_EXERCISE DIRECTIONS:_ With the pictures omitted, set down exactly the lines from the one that contains "Task: Collapse the" through the last line of the data.

Segment Start: LISTED ENTRIES

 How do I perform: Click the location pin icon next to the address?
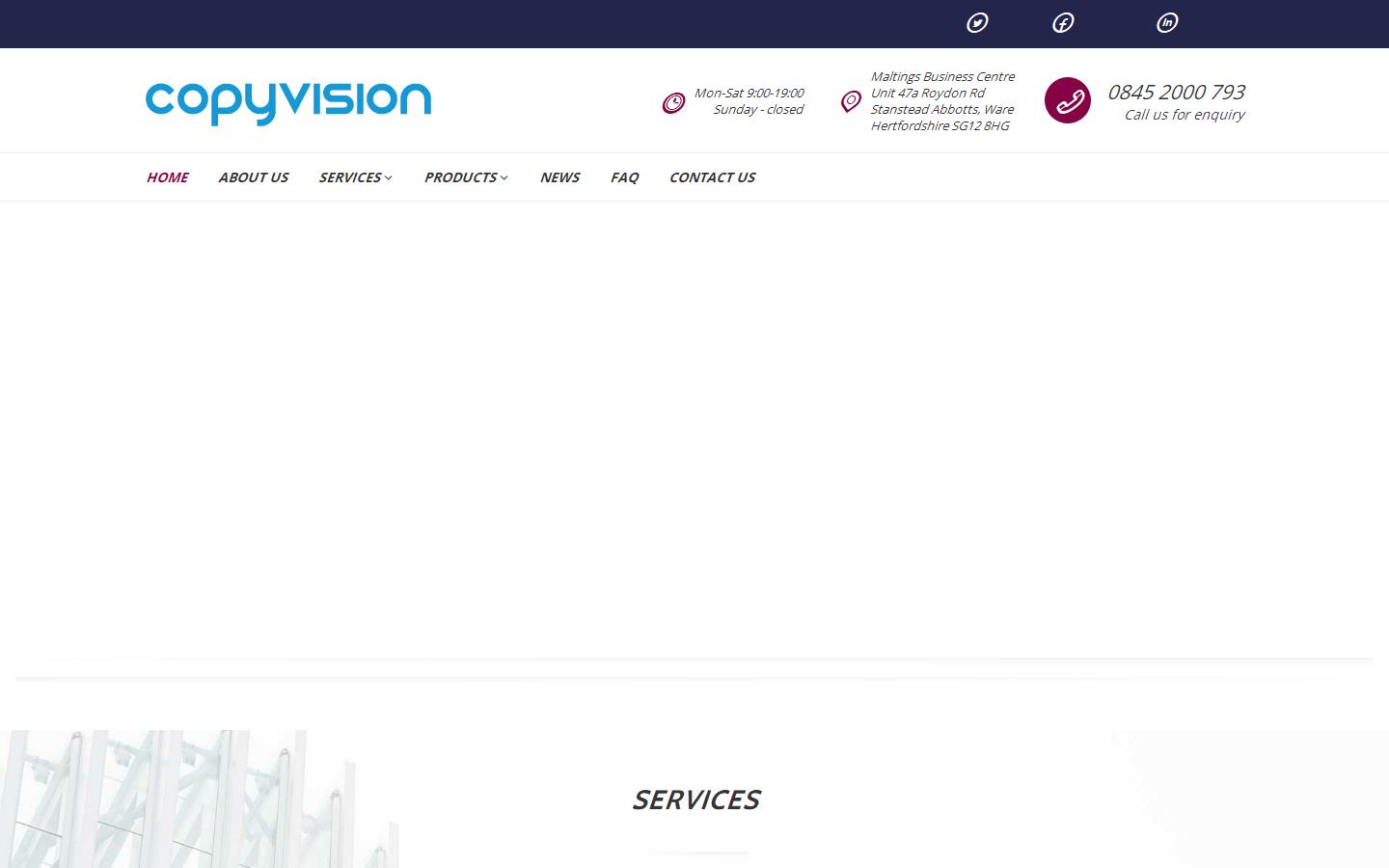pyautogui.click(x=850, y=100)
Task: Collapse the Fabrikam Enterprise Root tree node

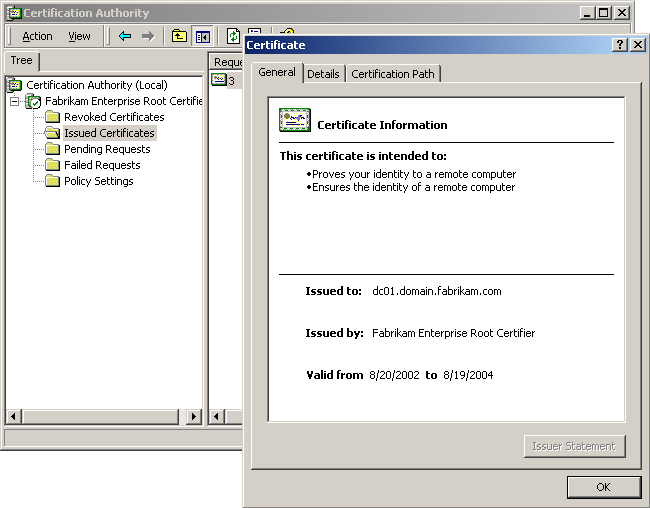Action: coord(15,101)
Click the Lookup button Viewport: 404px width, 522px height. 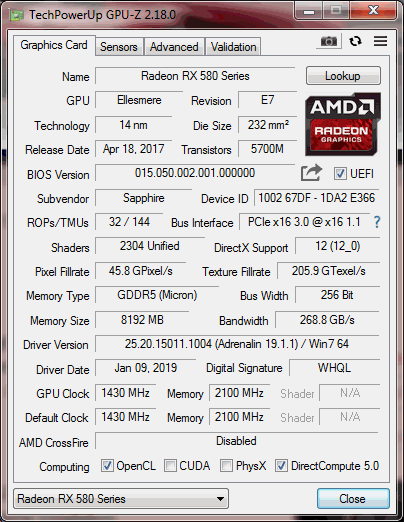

Segment End: LISTED ENTRIES

_RESPONSE TO THIS EXERCISE:_
Task: Collapse the Fabrikam Enterprise Root tree node

Action: coord(15,101)
Click the Lookup button Viewport: 404px width, 522px height. 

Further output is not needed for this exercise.